Escuché el rugido del motor en la puerta, me esperabas y nos fuimos en cuanto salí...
Era sábado, apenas comenzaba la tarde.
La carretera se abría y serpenteaba ante nosotros, yo podía
sentir la velocidad, el aire que me envolvía y me traspasaba suavemente.
Me sentía etérea, ligera, como si pudiera volar…
Comencé a observar todo cuanto tenía a mi alrededor y tuve
la sensación de que ante mi se abría un mundo mágico.
Estábamos rodeados de
montañas que surgían ante nosotros jalonadas de árboles de multitud de colores,
como si de un tapiz gigante se tratara.
Una inmensa gama de tonalidades verdes, ocres , marrones y
rojizas se mostraban ante mis ojos de un modo que jamás creí haber visto antes,
y poco a poco, un enorme sentimiento de fascinación se apoderaba de mi.
El gris del cielo hacía resaltar aún más el paisaje, lo
tornaba brillante, sutil, como si todo flotara…
Tenía la impresión de formar parte de un cuadro de Monet, de
una composición de trazos coloristas, de pinceladas sistemáticas, irregulares…
Entonces, extendiste tu brazo y, como si
me hubieras leído la mente, señalaste hacia los montes, hacia los valles en los
que convergían sus pendientes, y levantaste el pulgar como un signo de
complicidad.
Me sentí en una armonía sin igual con todo lo que me rodeaba
y respiré profundo, sintiendo el aire que llenaba mis pulmones y las ganas de vivir que corrían por mis venas.
Llegamos a la playa de la Concha.
El mar tenía una tonalidad entre verdosa y turquesa que, de
nuevo, tampoco creía haber visto hasta entonces en el mar Cantábrico.
“Eso es porque está nublado” – me dijiste -
“Hoy el mar le
ha robado el color al cielo” – y sonreíste de un modo encantador.
Nos descalzamos y paseamos por la orilla, el agua estaba
fresca, pero no tanto como era de esperar para un mes de noviembre.
Entre risas y bromas nos salpicamos mutuamente.
Después, extendimos las cazadoras sobre la arena y nos
tumbamos a mirar el cielo, mientras escuchábamos el murmullo del mar, de las
olas rompiendo en la arena…
Comenzamos a imaginar formas en las nubes, a observar el vuelo de
las gaviotas y, de vez en cuando, rompíamos la calma idílica que nos rodeaba con alguna que otra carcajada.
La tarde fue trascurriendo así, plácida y apacible.
La luz
se fue apagando poco a poco y tanto el cielo como el mar se tornaron oscuros.
Entendimos que había llegado el momento de retirarse.
Abandonamos la playa y caminamos por las estrechas callejuelas del corazón de
la ciudad.
No nos iríamos sin antes disfrutar de una deliciosa brocheta
de gamba que tanto nos gustaba.
“Pan del camino” -dijiste-,
y yo sonreí.
Nos acordamos de la última vez que estuvimos
allí, con la pandilla, todos juntos, cómo disfrutamos aquel día….
Ya de vuelta a casa, comenzó a llover.
Las gotas de lluvia impactaban sobre la pantalla de mi casco,
y el mundo parecía comenzar a desdibujarse al otro lado.

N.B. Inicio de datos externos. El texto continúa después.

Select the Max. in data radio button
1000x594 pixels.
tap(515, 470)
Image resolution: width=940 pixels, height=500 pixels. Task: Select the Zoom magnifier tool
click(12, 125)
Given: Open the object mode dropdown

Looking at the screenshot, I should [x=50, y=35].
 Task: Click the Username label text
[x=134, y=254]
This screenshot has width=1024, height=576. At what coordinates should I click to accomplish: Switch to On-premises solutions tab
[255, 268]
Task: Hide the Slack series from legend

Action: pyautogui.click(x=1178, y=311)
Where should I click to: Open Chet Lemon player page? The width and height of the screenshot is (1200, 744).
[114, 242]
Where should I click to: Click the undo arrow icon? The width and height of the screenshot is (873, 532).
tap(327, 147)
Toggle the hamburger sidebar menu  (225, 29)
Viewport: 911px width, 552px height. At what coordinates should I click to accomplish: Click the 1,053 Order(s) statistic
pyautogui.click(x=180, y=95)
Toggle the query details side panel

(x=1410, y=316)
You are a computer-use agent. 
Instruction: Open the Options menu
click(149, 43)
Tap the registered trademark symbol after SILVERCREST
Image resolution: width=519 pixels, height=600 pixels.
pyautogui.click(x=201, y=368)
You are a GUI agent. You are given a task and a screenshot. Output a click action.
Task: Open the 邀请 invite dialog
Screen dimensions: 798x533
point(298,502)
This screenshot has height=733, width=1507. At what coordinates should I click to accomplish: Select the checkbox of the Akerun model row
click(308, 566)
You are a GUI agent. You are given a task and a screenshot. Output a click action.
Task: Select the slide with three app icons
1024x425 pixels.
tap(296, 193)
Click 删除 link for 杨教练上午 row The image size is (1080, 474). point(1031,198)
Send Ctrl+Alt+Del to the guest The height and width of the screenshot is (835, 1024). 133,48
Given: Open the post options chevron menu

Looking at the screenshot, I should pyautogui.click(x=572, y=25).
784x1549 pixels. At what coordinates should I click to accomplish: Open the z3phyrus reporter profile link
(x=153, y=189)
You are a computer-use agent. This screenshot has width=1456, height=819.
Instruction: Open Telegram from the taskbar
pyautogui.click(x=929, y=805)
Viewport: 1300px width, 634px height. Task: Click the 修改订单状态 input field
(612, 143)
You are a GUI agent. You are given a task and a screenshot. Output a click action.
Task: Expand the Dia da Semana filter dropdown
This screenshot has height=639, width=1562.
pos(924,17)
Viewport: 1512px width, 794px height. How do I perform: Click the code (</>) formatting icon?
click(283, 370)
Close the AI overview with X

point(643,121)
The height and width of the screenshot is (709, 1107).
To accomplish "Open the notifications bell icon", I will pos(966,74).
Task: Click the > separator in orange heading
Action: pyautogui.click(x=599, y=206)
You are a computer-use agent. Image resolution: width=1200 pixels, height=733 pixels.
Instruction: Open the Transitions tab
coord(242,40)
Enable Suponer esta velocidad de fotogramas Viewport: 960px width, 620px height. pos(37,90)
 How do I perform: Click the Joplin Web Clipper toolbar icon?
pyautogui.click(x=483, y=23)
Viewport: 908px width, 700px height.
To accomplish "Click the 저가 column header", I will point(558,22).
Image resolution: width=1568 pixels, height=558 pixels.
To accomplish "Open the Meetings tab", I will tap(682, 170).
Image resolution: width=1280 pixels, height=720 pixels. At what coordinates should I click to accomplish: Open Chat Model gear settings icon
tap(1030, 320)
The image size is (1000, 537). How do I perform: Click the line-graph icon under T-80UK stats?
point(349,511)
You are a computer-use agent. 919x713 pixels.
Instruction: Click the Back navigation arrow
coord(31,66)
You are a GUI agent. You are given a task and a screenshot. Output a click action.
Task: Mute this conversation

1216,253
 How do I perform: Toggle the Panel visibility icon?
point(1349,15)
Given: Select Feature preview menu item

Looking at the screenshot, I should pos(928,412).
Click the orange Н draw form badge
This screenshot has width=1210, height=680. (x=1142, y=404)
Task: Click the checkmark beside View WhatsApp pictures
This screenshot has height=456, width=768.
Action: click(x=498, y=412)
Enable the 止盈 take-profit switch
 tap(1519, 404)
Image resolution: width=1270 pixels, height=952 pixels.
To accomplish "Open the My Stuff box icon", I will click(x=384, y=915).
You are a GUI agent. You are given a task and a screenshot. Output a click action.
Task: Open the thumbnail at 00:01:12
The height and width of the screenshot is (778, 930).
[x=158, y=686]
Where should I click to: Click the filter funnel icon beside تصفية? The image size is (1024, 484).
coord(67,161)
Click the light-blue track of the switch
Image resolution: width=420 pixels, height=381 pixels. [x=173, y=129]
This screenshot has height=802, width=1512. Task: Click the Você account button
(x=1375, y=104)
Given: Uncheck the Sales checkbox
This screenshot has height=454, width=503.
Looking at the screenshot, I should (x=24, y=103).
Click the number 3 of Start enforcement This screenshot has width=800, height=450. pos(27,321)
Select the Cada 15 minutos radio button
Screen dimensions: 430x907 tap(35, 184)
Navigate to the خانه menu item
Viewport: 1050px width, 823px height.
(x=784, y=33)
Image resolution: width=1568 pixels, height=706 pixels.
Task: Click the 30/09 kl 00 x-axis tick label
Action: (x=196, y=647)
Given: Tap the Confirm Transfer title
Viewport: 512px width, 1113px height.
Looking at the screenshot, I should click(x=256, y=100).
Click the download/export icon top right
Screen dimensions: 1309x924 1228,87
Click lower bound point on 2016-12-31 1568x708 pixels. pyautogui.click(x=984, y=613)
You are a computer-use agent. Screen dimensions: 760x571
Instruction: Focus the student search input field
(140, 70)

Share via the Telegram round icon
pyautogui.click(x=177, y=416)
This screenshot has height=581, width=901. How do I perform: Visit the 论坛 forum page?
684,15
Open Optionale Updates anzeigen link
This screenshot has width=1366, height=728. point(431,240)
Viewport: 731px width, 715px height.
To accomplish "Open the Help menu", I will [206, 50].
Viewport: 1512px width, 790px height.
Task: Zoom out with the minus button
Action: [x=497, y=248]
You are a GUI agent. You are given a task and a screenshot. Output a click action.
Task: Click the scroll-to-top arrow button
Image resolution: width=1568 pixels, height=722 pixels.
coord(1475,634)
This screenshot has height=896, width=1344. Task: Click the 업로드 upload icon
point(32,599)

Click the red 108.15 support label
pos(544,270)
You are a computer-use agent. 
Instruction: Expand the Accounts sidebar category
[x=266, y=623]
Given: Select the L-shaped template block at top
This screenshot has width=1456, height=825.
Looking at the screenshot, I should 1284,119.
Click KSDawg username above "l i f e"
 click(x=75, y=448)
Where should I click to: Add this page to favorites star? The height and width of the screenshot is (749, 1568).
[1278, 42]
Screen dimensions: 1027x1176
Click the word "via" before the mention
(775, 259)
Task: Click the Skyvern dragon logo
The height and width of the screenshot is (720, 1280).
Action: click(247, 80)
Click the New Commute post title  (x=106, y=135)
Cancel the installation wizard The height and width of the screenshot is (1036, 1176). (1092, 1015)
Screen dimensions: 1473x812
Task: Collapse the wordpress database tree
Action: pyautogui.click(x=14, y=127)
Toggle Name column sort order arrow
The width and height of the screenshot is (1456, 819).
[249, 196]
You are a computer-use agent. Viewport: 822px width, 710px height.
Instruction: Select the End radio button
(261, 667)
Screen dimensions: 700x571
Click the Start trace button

Agarrada a tu cintura, reclinándome sobre tu espalda, apenas
acertaba a distinguir en tu cazadora el gracioso logo de ojillos triangulares de Dainese
En aquel momento, tuve la imperiosa necesidad de sentir la lluvia en
la cara, así que levanté la pantalla del casco, miré al cielo y empecé a notar
las frías gotitas de agua clavándose en mi rostro y resbalando sobre mi piel. Me
sentí feliz
Tanto tiempo soñando con el sur, no me había permitido
apreciar la belleza del norte.
Acababa de descubrir el otoño en toda su plenitud, su magia se había
apoderado de mi, y.... fue entonces, cuando dejé de echar de menos a la primavera.